JP2006152901A - Hybrid system - Google Patents

Abstract

<P>PROBLEM TO BE SOLVED: To provide a hybrid system uniformly cooling the inside of a combustion chamber of an internal combustion engine. <P>SOLUTION: The hybrid system comprises: an internal combustion engine 2 including a fuel cell 4 whose operating temperature is not less than a boiling temperature of water and a combustion chamber, and burning fuel and oxygen in the combustion chamber; and generated water supply means 106, 107 supplying water generated by the fuel cell 4 to the combustion chamber of the internal combustion engine 2. In this case, the water generated by the fuel cell 4 turns into water vapor to be supplied to the combustion chamber of the internal combustion engine 2 through the generated water supply means 106, 107. The water vapor is uniformly dispersed in the combustion chamber of the internal combustion engine 2. Therefore, the combustion chamber of the internal combustion engine 2 is uniformly cooled. <P>COPYRIGHT: (C)2006,JPO&NCIPI

Description

  The present invention relates to a hybrid system including an internal combustion engine and a fuel cell.

  A fuel cell is a device that generally obtains electric energy using hydrogen and oxygen as fuel.
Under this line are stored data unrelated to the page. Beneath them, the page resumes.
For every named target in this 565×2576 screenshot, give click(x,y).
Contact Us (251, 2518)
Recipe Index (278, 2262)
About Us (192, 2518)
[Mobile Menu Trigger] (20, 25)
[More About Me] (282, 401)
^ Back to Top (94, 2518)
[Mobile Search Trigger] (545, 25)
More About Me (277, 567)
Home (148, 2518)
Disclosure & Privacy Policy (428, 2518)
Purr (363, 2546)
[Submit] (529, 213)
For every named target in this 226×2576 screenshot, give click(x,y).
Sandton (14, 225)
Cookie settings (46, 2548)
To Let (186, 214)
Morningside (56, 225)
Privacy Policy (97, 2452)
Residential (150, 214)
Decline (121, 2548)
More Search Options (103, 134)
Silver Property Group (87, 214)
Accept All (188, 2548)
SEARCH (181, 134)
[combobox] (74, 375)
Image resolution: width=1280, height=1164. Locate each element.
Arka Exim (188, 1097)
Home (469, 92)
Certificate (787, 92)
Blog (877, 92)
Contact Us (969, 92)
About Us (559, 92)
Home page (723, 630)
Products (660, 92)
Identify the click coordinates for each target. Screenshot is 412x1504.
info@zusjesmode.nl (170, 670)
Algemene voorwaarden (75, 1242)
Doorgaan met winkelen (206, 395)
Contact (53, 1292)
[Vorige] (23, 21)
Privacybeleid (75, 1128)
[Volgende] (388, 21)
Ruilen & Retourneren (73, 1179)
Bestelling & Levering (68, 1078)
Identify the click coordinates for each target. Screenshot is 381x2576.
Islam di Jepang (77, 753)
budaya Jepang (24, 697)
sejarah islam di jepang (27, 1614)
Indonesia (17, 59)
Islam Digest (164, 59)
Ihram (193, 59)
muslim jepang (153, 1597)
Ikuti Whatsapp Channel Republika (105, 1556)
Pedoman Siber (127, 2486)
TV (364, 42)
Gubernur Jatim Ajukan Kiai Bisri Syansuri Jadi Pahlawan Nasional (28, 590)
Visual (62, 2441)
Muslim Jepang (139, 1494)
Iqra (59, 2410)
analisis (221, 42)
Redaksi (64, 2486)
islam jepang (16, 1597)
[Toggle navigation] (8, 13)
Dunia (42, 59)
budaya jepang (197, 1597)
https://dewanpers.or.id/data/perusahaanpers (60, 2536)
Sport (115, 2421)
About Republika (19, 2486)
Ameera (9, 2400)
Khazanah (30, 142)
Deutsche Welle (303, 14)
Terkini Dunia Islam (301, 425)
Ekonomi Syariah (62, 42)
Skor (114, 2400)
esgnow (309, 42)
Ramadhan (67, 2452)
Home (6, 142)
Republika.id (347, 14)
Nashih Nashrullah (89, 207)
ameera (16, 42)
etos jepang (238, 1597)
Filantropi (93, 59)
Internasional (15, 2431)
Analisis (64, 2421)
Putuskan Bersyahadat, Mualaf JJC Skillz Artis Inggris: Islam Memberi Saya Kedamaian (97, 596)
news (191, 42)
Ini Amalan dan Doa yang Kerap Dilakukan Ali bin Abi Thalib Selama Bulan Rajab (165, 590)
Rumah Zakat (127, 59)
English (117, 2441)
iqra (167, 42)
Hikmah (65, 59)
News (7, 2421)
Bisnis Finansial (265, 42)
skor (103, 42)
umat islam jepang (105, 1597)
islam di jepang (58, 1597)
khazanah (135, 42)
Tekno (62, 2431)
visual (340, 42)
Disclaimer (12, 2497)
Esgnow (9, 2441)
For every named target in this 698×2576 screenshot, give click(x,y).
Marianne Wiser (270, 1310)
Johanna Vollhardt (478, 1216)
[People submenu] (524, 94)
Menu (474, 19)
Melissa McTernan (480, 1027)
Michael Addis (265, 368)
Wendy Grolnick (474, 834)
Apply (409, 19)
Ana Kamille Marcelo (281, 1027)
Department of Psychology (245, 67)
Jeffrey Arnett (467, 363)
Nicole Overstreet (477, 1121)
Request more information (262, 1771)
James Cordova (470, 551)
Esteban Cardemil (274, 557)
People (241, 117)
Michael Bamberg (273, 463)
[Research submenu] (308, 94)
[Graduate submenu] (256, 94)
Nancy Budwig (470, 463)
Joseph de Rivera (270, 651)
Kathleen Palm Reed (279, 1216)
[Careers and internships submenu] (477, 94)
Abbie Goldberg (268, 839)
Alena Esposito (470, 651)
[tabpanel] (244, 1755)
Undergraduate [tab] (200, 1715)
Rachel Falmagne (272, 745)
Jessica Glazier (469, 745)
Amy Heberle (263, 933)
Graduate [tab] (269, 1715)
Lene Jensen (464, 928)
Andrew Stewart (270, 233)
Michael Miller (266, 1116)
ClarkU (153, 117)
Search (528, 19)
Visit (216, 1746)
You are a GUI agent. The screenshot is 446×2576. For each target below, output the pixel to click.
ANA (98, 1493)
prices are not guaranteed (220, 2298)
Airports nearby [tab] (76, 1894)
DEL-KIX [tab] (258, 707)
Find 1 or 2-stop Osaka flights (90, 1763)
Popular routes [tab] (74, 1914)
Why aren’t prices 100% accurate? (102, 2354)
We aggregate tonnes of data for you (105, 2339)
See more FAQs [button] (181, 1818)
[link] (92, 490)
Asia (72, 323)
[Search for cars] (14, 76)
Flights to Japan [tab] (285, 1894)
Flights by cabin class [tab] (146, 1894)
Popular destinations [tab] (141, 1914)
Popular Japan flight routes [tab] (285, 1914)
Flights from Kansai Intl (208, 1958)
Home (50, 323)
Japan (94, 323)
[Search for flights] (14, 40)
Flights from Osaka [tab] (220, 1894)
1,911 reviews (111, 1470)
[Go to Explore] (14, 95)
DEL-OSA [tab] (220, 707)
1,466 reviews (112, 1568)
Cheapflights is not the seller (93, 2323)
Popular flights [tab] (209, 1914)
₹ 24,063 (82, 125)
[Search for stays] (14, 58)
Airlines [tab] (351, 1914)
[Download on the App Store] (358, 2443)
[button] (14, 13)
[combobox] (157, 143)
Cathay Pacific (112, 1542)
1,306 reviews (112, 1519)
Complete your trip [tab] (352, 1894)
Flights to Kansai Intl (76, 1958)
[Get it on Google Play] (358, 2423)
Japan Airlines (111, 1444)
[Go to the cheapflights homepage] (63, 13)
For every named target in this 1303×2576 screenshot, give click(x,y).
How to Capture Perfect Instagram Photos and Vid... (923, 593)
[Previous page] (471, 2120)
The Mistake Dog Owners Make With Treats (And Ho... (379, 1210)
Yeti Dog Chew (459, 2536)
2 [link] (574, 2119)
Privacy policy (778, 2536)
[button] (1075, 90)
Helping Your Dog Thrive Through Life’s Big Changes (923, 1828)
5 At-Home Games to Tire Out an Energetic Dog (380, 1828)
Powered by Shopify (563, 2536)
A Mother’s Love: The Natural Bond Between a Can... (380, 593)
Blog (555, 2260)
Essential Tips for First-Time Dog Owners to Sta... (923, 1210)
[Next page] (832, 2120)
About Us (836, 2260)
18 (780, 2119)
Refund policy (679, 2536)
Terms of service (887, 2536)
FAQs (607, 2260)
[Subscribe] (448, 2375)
This fuel cell has been developed widely as a future energy supply system because it is environmentally friendly and can realize high energy efficiency.

  In many fuel cells, a reforming section generates reformed gas containing hydrogen from a hydrocarbon-based fuel such as gasoline, natural gas, or methanol, and supplies the reformed gas to the anode of the fuel cell. In this reforming section, reforming is performed by a steam reforming reaction using steam or the like.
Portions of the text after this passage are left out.